## Selection
-=-=-=-=-

I've eaten all those things. I've even had nutria in gumbo. There are very few foods I won't eat, or at least try.


----------



## Greg Who Cooks (Mar 26, 2017)

Eat bugs? Only when camping, and only accidentally.

No way.


----------



## caseydog (Mar 26, 2017)

PrincessFiona60 said:


> Skedaddle Scooby and be safe.



That last post of mine was WAY off topic, but it was where I happened to be at the time the sirens started. 

BTW, no tornado, just some major league hail. Looks like the doghouse will be getting a new roof. The guy across the street has two nice cars, and only room for one in the garage, so he was out trying to cover the second one up. I went out and told him to park in my garage, with my car. Good thing. Golfball sized hail does dent cars. So, I did my good dead for 2017. 

CD


----------



## Dawgluver (Mar 26, 2017)

Golf-ball sized hail, dog house roof, and dented cars are no joke.  Scary stuff.

I still vote that Steve goes to his bug feast, and takes lots of pics so the rest of us can enjoy it vicariously.  Or not.  We need a prior warning.


----------



## caseydog (Mar 26, 2017)

Dawgluver said:


> Golf-ball sized hail, dog house roof, and dented cars are no joke.  Scary stuff.
> 
> I still vote that Steve goes to his bug feast, and takes lots of pics so the rest of us can enjoy it vicariously.  Or not.  We need a prior warning.



It's just part of springtime in North Texas. More to be posted in the "weather" thread, where it belongs. Sorry. 

CD


----------

-=-=-=-=-

## Entries shown
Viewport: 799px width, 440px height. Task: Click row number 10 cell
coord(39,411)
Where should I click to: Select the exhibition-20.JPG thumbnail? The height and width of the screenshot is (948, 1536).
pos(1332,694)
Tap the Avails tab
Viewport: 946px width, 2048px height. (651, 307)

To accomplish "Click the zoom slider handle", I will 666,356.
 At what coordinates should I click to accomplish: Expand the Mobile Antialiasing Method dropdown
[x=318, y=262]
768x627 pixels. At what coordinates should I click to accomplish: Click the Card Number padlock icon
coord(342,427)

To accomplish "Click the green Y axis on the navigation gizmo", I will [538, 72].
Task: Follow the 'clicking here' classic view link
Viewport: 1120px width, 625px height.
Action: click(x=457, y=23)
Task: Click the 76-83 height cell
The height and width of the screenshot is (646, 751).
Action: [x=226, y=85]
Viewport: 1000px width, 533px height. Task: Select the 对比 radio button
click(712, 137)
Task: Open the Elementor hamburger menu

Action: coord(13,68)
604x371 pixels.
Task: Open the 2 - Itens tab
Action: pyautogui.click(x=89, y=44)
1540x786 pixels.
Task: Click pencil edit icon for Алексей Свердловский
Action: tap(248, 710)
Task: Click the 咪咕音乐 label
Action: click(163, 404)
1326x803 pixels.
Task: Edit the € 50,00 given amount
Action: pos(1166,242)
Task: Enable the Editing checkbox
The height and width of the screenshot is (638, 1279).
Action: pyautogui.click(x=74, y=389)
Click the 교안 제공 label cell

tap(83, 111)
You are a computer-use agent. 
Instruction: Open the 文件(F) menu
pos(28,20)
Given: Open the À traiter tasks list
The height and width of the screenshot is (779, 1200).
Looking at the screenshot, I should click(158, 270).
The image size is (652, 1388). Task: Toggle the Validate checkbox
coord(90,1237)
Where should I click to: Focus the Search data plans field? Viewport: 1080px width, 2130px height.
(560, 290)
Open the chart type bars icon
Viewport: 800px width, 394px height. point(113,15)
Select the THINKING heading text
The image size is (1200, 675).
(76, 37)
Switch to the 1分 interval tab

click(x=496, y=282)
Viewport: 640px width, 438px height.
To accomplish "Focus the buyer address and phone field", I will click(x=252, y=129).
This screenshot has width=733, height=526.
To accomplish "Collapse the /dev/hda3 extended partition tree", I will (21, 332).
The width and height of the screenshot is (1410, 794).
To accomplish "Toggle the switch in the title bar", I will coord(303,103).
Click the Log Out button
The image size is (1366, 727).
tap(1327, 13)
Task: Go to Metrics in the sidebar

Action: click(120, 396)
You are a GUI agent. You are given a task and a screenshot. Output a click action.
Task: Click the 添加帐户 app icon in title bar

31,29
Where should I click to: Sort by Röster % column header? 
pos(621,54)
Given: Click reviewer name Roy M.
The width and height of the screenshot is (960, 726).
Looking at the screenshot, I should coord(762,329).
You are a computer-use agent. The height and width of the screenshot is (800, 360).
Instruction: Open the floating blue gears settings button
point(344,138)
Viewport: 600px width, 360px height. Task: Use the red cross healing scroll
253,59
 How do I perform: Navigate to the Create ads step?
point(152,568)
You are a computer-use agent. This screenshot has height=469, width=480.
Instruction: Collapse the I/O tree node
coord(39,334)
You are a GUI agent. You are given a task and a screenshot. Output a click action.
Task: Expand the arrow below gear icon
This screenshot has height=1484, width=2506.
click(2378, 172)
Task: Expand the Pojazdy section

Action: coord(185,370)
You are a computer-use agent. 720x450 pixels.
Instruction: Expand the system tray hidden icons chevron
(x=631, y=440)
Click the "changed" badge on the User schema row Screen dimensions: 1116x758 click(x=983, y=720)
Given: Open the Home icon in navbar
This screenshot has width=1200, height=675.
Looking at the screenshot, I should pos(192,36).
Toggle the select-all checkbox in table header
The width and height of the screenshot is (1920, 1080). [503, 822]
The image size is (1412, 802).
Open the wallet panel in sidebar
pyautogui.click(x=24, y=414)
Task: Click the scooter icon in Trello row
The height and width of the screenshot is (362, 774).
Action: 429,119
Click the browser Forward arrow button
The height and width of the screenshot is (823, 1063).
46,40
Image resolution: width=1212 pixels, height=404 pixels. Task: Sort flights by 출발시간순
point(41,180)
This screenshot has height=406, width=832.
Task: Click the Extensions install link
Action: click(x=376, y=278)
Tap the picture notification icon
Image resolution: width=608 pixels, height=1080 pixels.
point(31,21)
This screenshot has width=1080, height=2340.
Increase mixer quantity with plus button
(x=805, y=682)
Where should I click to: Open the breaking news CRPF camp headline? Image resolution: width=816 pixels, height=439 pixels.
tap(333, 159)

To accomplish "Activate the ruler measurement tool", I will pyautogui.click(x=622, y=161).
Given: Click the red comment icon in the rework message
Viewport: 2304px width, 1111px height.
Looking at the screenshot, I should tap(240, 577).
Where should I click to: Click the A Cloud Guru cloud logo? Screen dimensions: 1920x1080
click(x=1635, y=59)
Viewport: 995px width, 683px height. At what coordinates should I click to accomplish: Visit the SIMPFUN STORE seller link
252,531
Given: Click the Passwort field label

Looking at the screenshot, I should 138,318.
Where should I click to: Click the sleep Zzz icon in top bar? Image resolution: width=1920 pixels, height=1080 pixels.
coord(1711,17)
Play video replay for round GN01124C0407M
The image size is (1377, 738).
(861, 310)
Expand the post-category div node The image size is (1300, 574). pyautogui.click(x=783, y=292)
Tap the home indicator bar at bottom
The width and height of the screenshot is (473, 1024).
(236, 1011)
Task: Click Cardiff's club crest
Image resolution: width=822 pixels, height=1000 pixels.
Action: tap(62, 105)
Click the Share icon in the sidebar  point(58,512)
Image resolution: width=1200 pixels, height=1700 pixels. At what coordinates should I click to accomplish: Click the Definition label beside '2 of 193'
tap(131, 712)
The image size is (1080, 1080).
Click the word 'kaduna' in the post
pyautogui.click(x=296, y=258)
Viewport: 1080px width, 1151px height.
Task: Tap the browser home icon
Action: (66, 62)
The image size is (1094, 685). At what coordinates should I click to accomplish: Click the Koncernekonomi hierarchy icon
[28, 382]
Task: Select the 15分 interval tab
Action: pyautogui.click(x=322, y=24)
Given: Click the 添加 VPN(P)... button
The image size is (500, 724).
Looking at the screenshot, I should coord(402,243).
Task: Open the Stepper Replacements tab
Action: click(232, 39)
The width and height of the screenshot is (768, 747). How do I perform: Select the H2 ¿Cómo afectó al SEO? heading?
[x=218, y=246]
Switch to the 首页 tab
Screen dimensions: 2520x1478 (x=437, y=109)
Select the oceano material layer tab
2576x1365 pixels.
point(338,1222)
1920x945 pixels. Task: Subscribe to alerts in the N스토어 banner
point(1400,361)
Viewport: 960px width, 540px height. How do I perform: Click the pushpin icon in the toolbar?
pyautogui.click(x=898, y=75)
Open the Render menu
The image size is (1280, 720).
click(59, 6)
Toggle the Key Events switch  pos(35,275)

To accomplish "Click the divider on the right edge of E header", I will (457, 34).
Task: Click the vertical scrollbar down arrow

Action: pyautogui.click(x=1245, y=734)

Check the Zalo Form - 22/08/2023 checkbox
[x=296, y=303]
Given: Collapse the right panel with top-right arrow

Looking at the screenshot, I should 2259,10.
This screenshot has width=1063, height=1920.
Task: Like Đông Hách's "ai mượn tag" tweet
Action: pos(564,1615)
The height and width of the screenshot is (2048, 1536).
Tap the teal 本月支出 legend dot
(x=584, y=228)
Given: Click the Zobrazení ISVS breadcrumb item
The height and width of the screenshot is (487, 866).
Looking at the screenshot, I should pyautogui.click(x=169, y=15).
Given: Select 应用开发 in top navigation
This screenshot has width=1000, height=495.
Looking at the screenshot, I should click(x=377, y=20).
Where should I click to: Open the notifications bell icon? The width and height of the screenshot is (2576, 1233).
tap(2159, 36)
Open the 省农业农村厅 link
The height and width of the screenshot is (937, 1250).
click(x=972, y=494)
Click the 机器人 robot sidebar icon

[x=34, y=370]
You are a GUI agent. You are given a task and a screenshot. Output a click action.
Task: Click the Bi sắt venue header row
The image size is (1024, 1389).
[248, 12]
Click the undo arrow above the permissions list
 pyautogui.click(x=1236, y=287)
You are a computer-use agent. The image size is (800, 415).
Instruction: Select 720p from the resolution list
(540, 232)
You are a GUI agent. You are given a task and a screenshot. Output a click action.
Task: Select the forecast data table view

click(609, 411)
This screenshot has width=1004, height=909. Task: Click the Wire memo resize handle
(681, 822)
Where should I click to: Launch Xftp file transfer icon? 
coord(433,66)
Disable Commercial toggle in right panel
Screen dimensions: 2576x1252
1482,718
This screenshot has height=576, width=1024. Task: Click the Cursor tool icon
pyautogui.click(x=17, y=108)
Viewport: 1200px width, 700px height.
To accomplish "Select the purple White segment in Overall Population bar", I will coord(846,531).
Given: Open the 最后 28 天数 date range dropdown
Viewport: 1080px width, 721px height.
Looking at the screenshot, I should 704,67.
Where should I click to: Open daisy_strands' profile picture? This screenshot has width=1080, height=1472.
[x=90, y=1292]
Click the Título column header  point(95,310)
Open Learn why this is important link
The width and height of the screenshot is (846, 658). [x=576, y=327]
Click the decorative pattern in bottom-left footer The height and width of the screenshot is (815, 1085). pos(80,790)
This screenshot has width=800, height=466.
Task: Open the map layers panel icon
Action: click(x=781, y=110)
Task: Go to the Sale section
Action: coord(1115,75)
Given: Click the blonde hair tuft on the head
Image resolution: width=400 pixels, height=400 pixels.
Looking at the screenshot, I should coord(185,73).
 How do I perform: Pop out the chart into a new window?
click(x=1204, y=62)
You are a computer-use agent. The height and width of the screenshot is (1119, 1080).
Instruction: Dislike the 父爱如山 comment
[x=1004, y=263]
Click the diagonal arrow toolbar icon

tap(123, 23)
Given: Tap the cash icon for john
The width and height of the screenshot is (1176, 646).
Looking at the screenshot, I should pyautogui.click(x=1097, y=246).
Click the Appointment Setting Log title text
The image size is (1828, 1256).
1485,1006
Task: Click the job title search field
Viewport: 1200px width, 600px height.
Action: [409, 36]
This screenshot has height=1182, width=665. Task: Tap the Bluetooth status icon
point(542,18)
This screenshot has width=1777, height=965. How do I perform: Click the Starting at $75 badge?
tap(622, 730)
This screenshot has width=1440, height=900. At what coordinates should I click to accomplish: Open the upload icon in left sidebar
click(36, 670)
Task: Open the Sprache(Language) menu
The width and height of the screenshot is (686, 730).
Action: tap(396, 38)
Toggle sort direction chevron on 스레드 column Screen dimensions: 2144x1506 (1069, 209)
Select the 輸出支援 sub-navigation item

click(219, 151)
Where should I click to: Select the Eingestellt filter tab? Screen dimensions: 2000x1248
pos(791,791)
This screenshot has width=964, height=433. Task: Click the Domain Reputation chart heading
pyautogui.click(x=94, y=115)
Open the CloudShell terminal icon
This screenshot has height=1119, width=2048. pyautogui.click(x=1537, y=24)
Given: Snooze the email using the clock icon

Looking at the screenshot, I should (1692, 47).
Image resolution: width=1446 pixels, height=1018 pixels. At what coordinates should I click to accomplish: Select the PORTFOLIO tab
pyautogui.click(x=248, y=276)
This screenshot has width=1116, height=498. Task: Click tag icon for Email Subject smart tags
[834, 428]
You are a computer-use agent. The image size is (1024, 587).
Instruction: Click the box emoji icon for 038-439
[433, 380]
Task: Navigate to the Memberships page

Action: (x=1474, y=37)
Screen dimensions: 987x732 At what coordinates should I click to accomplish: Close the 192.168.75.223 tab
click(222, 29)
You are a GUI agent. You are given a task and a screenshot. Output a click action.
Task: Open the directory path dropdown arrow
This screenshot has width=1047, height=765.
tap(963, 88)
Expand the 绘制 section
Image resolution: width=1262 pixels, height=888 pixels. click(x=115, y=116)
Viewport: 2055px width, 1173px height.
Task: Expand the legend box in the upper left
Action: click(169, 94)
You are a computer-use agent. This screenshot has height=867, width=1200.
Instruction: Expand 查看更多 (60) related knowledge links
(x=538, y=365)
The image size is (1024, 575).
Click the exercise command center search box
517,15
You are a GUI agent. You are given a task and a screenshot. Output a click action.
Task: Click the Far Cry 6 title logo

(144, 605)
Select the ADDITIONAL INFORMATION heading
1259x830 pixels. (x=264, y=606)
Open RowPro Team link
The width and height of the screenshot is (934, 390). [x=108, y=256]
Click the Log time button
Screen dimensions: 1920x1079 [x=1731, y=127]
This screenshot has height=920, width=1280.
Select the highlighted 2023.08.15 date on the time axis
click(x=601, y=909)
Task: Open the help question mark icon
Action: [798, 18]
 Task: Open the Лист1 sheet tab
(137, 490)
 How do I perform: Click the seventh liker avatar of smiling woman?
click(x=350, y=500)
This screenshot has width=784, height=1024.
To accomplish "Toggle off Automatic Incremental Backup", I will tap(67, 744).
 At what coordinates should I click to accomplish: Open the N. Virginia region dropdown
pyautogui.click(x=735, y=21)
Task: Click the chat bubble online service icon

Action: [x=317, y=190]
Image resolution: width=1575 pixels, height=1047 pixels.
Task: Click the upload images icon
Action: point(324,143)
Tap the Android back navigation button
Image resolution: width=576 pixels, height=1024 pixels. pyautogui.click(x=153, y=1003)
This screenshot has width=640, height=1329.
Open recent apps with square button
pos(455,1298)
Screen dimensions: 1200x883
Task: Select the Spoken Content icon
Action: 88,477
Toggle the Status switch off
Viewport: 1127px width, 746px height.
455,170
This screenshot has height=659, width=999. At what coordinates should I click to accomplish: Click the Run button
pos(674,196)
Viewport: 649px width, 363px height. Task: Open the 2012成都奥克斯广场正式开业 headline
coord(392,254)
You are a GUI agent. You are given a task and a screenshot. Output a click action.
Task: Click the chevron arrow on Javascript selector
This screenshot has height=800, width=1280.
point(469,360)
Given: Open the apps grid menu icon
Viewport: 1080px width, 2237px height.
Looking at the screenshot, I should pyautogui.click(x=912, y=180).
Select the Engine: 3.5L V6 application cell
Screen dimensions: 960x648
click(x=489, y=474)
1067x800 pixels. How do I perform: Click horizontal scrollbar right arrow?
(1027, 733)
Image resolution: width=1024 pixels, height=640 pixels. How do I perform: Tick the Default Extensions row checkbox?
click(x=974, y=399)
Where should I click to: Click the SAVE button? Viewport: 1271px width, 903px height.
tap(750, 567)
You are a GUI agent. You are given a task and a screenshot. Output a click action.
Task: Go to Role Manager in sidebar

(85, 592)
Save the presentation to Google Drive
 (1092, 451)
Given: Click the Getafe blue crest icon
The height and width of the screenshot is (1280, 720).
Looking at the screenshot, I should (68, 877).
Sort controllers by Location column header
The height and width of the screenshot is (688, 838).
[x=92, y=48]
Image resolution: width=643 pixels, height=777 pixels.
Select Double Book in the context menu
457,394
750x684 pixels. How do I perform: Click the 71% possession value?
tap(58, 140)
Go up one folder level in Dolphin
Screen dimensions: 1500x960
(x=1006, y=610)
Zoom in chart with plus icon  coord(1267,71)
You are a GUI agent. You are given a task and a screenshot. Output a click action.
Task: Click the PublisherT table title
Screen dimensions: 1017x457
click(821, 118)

-=-=-=-=-

## Directive
Transcribe the forum thread above about eating bugs and a hailstorm in full, with no changes to its wording, punctuation, or layout.

## Correct result
I've eaten all those things. I've even had nutria in gumbo. There are very few foods I won't eat, or at least try.


----------



## Greg Who Cooks (Mar 26, 2017)

Eat bugs? Only when camping, and only accidentally.

No way.


----------



## caseydog (Mar 26, 2017)

PrincessFiona60 said:


> Skedaddle Scooby and be safe.



That last post of mine was WAY off topic, but it was where I happened to be at the time the sirens started. 

BTW, no tornado, just some major league hail. Looks like the doghouse will be getting a new roof. The guy across the street has two nice cars, and only room for one in the garage, so he was out trying to cover the second one up. I went out and told him to park in my garage, with my car. Good thing. Golfball sized hail does dent cars. So, I did my good dead for 2017. 

CD


----------



## Dawgluver (Mar 26, 2017)

Golf-ball sized hail, dog house roof, and dented cars are no joke.  Scary stuff.

I still vote that Steve goes to his bug feast, and takes lots of pics so the rest of us can enjoy it vicariously.  Or not.  We need a prior warning.


----------



## caseydog (Mar 26, 2017)

Dawgluver said:


> Golf-ball sized hail, dog house roof, and dented cars are no joke.  Scary stuff.
> 
> I still vote that Steve goes to his bug feast, and takes lots of pics so the rest of us can enjoy it vicariously.  Or not.  We need a prior warning.



It's just part of springtime in North Texas. More to be posted in the "weather" thread, where it belongs. Sorry. 

CD


----------